The lawsuit originally accused Page of defamation, negligence, civil conspiracy, and tortious interference against a contract, and Camden Media of negligence.

MPA has since dismissed the defamation and negligence causes of action against Page, but the remaining parts of the suit remain active.

In a motion to dismiss filed May 30, Page asserts her news coverage of Franklin’s comments about the MPA contract was “substantially accurate,”

Franklin told people at a Blythewood Chamber of Commerce function that Hunter and Brock were “having an affair,” and that it was why she got the marketing contract, according to the original suit.

The Town and Mayor Franklin have filed motions to dismiss on procedural and technical grounds.

Page’s attorney argues in a memo that the “fair report” privilege protects journalists even when they quote false statements, provided said statements appear in government records or are stated in public settings.

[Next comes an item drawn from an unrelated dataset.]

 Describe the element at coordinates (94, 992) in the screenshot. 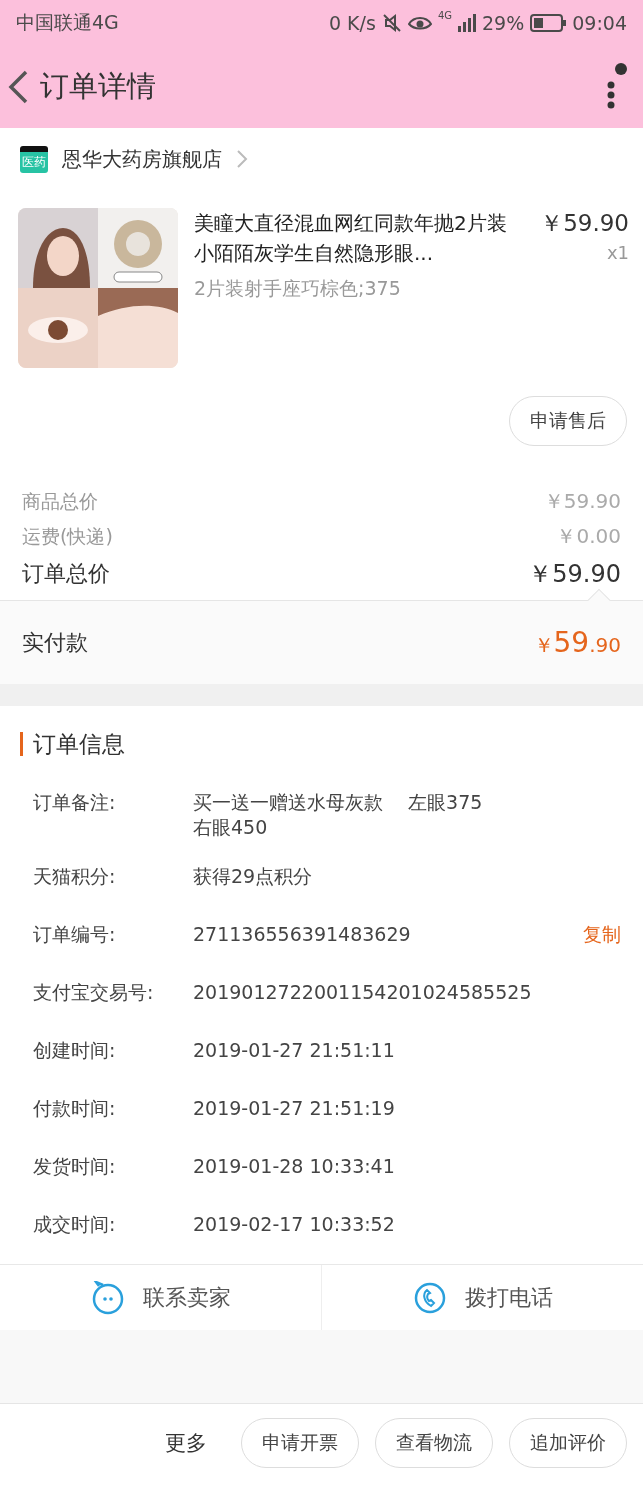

“Plaintiffs cannot make an ‘end run’ around the fair report privilege and other protections afforded to the media against defamation claims by calling their claims by another name,” the motion states. “This Court should dismiss Page from the present lawsuit, with prejudice, because Plaintiffs’ remaining causes of action against her are an improper attempt to avoid the protections provided to news reporters by the fair report privilege and other defamation defenses.”

Further, Page’s attorney said there’s no proof his client worked in concert with Mayor Franklin to defame Hunter.

“The Complaint fails to sufficiently allege that Page and Franklin had any sort of agreement or acted in combination,” the memo states. “Nor does the Complaint sufficiently allege that Page’s primary purpose was to injure Plaintiffs.”

Camden Media has denied most of the assertions in the MPA lawsuit.

The newspaper group denied that any articles “overly favored” any person or position. Camden Media acknowledged, however, that Page didn’t contact Hunter to seek comment before publishing content in some of her stories. The group also asserts that many of Page’s stories quoted public records verbatim. The content included remarks where Franklin accused Hunter of “trying to drag [Blythewood] in the mud with totally unfounded claims that appear to benefit her and Councilman Brock, according to court records.

Camden Media has asked for the MPA suit to be dismissed and is also seeking attorney fees and other costs related to the suit.

A deadline of August 28 has been set to complete mediation.